TEKSTFRAGMENT
____________

5 dec 2007

Ben ik dat...?

Wanneer je een huis natekent terwijl je rechterhersenhelft verdoofd is, dan wordt het een samenraapsel van dakpannen, ramen en balkons waar weinig verband tussen zit. Teken je het huis na met een gedrogeerde linkerhersenhelft, dan komen vooral de contouren en verbanden op papier. Zo is het althans als je rechtshandig bent, bij linkshandigen werkt het vaak net andersom.

Dat we in staat zijn om met iedere hersenhelft afzonderlijk een huis na te tekenen, komt doordat ons brein grotendeels symmetrisch is opgezet.

Veel functies zijn daardoor dubbel aanwezig: op de plaats waar aan de ene kant een visueel centrum zit, zit dat aan de andere kant ook. Dat is nuttig, omdat de ene hersenhelft beschadigingen in de andere helft kan compenseren. Het is ook efficiënt, omdat de beide helften het gecompliceerdere hersenwerk onderling kunnen verdelen: het visuele centrum in de linkerhelft richt zich op de details van wat we zien, dat aan de rechterkant op de grote lijnen.
Weinig mensen zullen kunnen aanwijzen waar het visuele centrum zich precies in hun hoofd bevindt. Of waar de centra voor horen, ruiken, tasten en spreken zitten. Ook hebben we over het algemeen niet meer dan tamelijk vage ideeën over de processen die er in ons hoofd voor zorgen dat we zien wat we zien, en zijn wie we zijn.

____________

STUDIEMATERIAAL
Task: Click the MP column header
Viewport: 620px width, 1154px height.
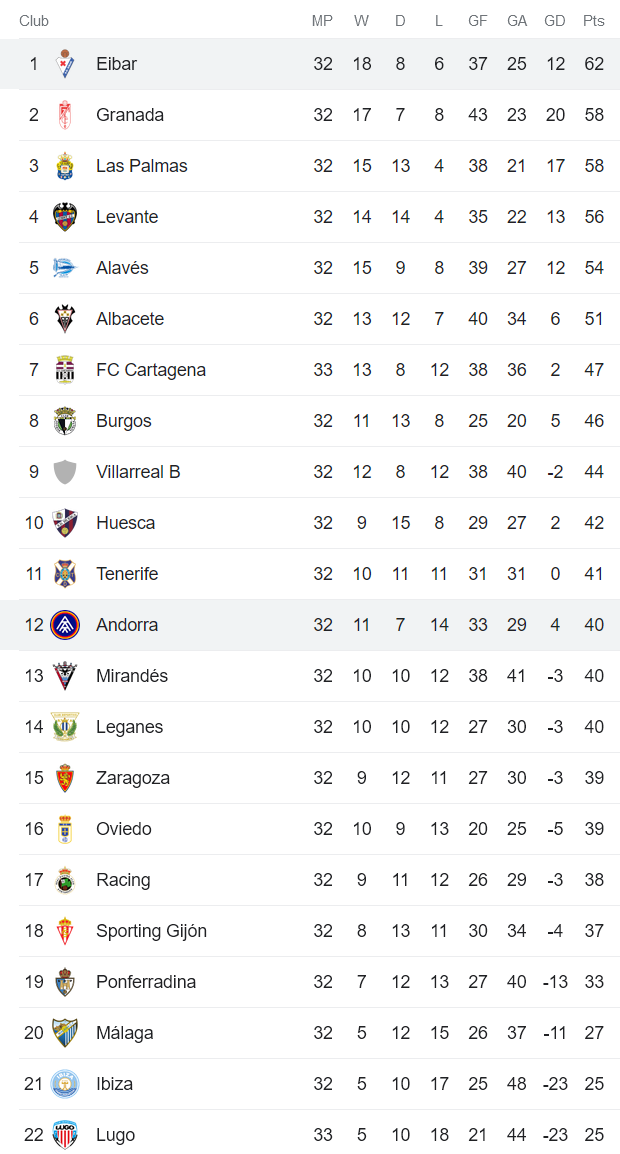Action: click(322, 21)
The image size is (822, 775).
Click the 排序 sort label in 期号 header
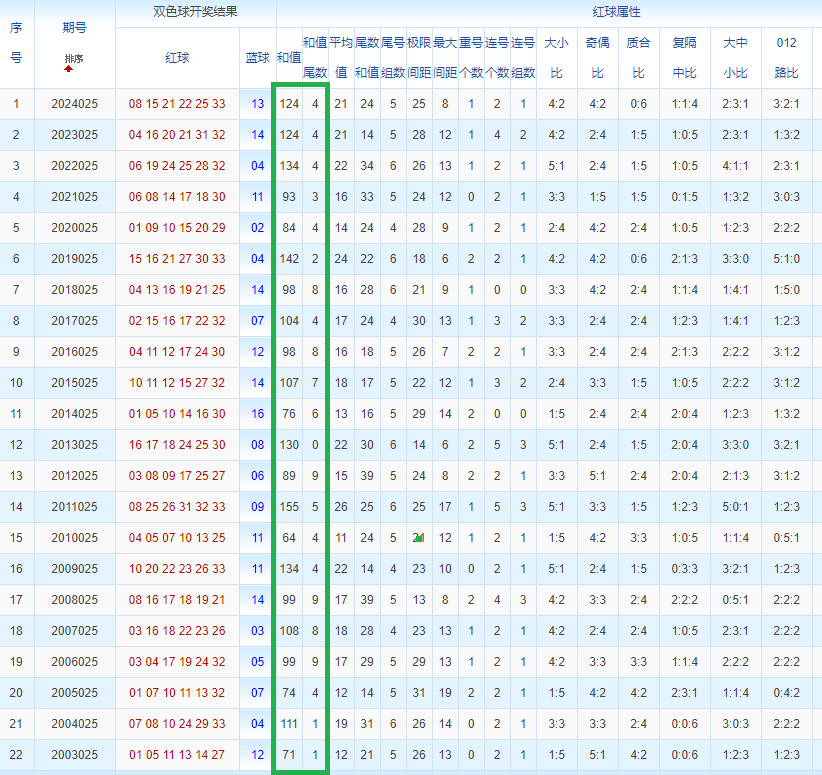[x=74, y=59]
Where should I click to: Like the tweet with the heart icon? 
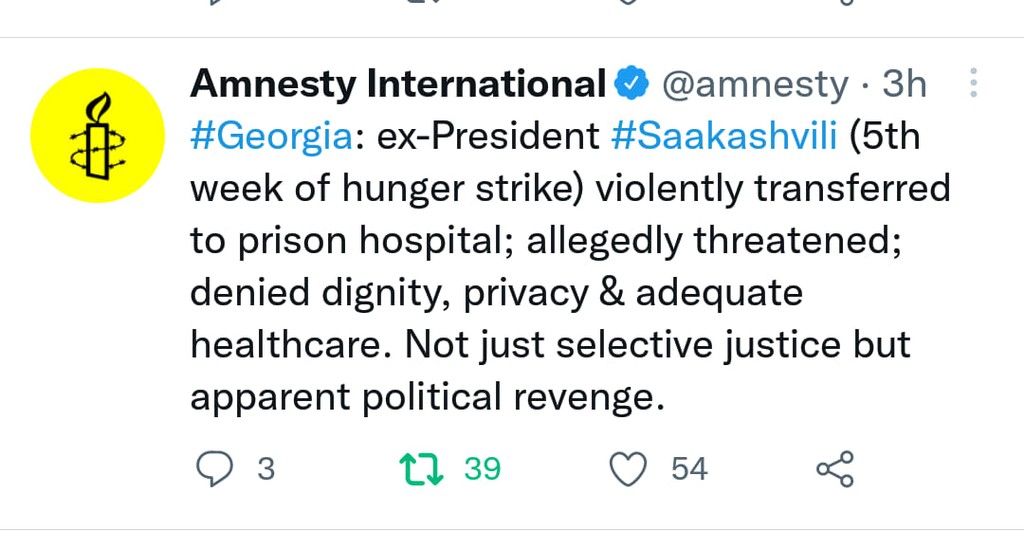630,468
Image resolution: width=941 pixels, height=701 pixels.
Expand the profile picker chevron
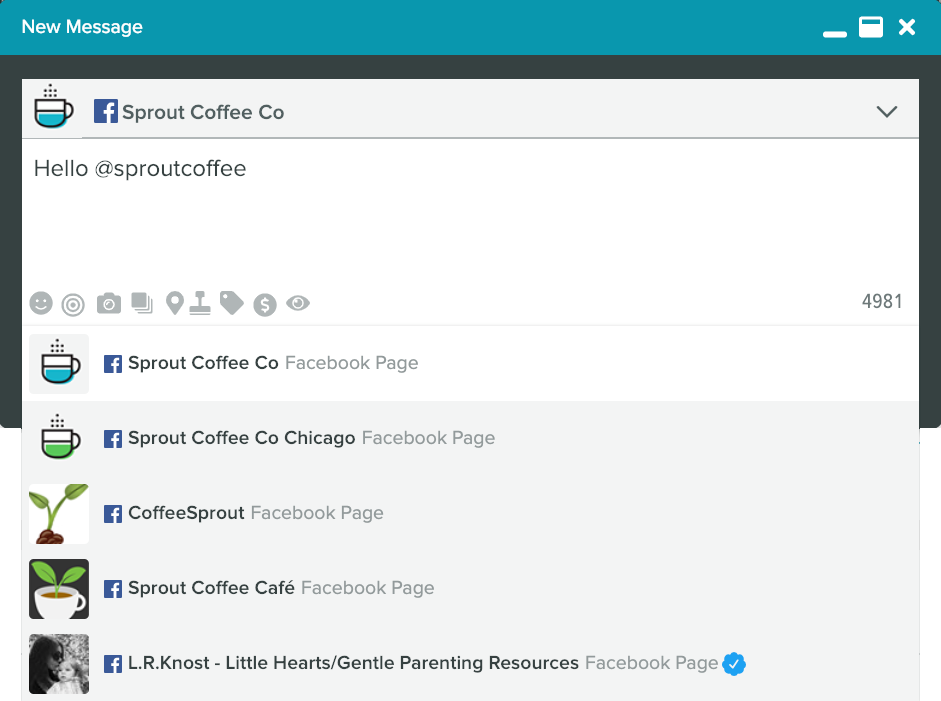click(x=886, y=112)
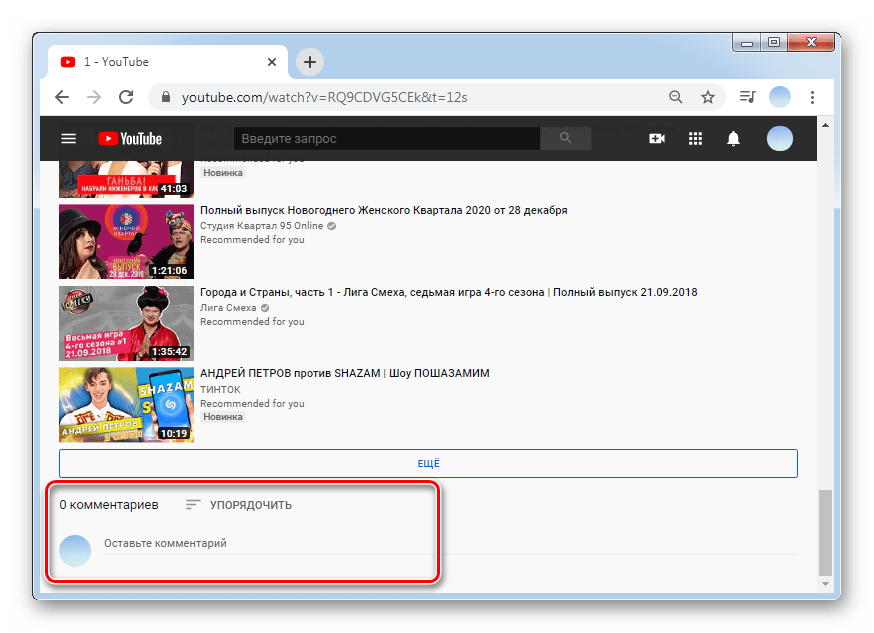Reload the page

pos(126,97)
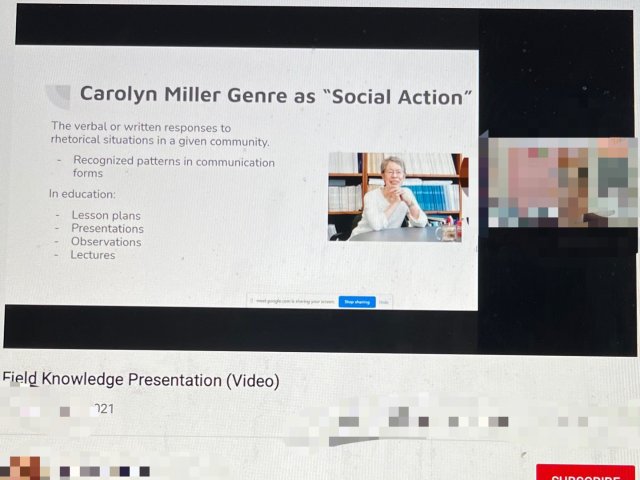Click Hide in the screen sharing bar
The width and height of the screenshot is (640, 480).
384,301
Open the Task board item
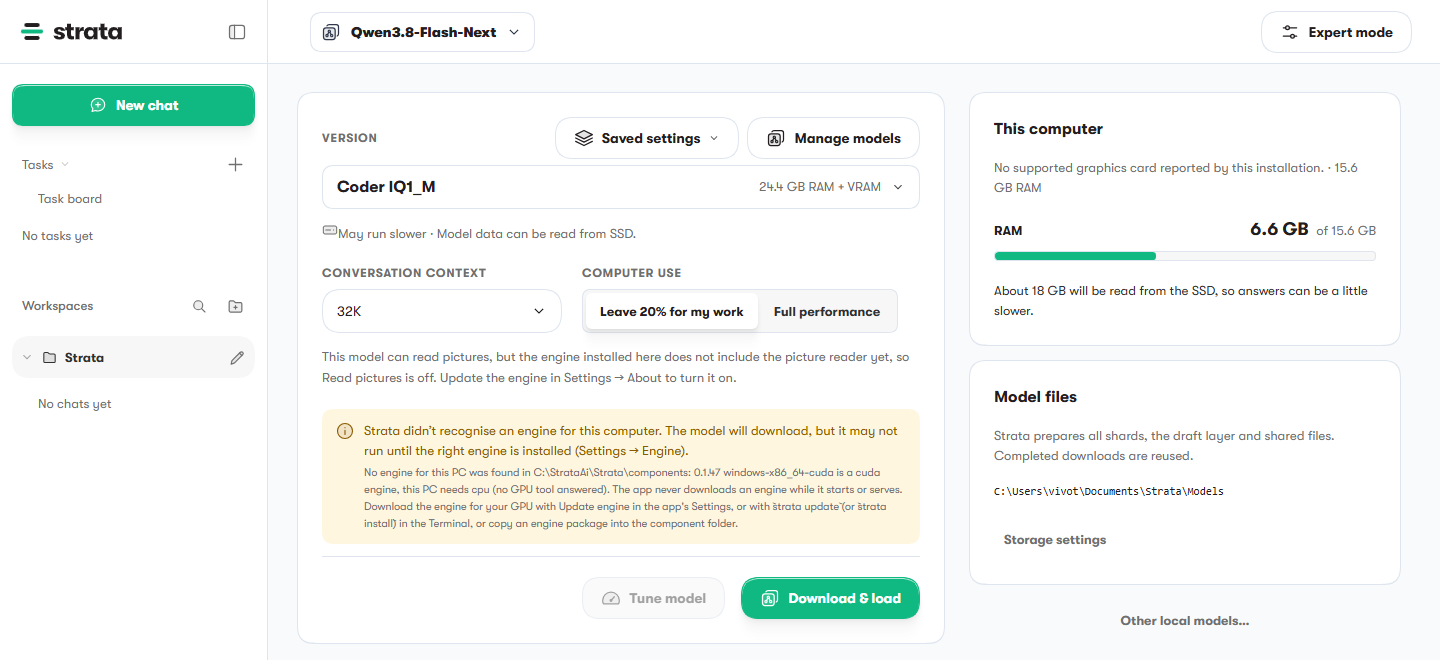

____________

WERKINSTRUCTIES
Ga verder met de tekst over de hersenhelften, vanaf de laatste zin die er staat.

RESULTAAT OPDRACHT
Toch, schrijft wetenschapsjournalist Mark Mieras in Ben ik dat?, kan die kennis helemaal geen kwaad: ‘Hersenonderzoekers raken er steeds meer van overtuigd dat mensen hun eigen hersenen boetseren. Met die wetenschappelijke inzichten kun je je voordeel doen om betere en interessantere hersenen te kweken. Dat is mooi want die hersenen, dat zijn we immers zelf.’

In Ben ik dat? schetst hij de huidige stand van zaken van het hersenonderzoek aan de hand van vragen als: waarom herkennen we gezichten moeiteloos, hoe vinden we onze weg in de grote stad, wat hebben onze hersenen met muziek, waarin verschilt het vrouwelijke brein van het mannelijke, waarom slapen pubers zo lang uit, wat kunnen we doen om het brein te versterken en, de meest heikele vraag van allemaal, waar zit ons bewustzijn en wat is het eigenlijk?

Boeken over de hersenen verschijnen bij bosjes, en dat heeft alles te maken met de enorme vlucht die het hersenonderzoek de laatste jaren heeft genomen en die het gevolg is van nieuwe technieken, zoals de fMRI (functionele magnetic resonance imaging) waarmee onderzoekers haarfijn zichtbaar kunnen maken waar in de hersenen werk wordt verricht. Wat Mieras’ boek bijzonder maakt is dat hij een grote hoeveelheid informatie overzichtelijk en voor iedereen toegankelijk presenteert in 35 beknopte hoofdstukken, die los van elkaar te lezen zijn.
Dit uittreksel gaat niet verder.